What Turkey's strikes on Sinjar really signify

Paul Iddon warns against yet another destabilising and devastating conflict in the region after Turkish air strikes on Sinjar

On April 25, Turkish fighter jets attacked Iraq’s Sinjar region as part of what the Turkish military cast as a pre-emptive action to avert attacks by the PKK party in Turkey itself.

Recep Tayyip Erdogan, Turkey’s president, has claimed that the PKK is preparing to transform the Sinjar region into “another Qandil”, a reference to the mountain range in Iraqi Kurdistan that the group has long used as a sanctuary throughout its decades-long insurgency against the Turkish state.

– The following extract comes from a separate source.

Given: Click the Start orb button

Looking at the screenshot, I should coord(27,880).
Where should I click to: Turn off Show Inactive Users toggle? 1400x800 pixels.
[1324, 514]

The bombing of Sinjar came after four straight days of Turkish bombardments in Qandil and was carried out simultaneously with attacks on the US-backed Syrian Kurdish People’s Protection Units in northern Syria. These are indications that a broad military campaign against these Kurdish group is in the works.

Turkey last month concluded its Euphrates Shield operation, which was originally launched to force ISIL away from its border and prevent Syrian Kurdish forces from linking up their territories. Ankara deemed that operation a success. Now the Turkish media are claiming that preparations are under way to launch Tigris Shield in northern Iraq.

Reportedly the purpose of the new operation is to secure the river banks around the Iraqi border-town of Khabur near PKK positions, presumably in order to disrupt their movements from Iraq into either Syria or Turkey.

According to the Iraqi Kurdish Rudaw news agency, the PKK has started preparing for a major action against them. They believe the Turks might carry it out in coordination with the region’s Kurdistan Democratic Party, one of the two biggest parties in Iraqi Kurdistan, which also opposes the continued PKK presence in Sinjar.

Even though Turkey’s attack on Sinjar killed five Kurdish peshmerga soldiers (rather than PKK fighters), authorities in Iraqi Kurdistan said: “This painful and unacceptable attack on peshmerga forces by Turkish warplanes is a result of the PKK’s presence in and around Sinjar.”

The PKK established its foothold in Sinjar in 2014 when ISIL launched its infamous assault on the Yazidi. After the peshmerga removed ISIL from the city in November 2015, the PKK remained, but pressure mounted on them to leave.

Early in March, a group formed by Iraqi Kurdish authorities made up of Kurdish deserters from the Syrian army and Syrian Kurdish refugees clashed with a Yazidi militia trained by the PKK in the Sinjar region. While this clash between the two proxy groups did not escalate into a full-blown confrontation, it was indicative of the volatile situation.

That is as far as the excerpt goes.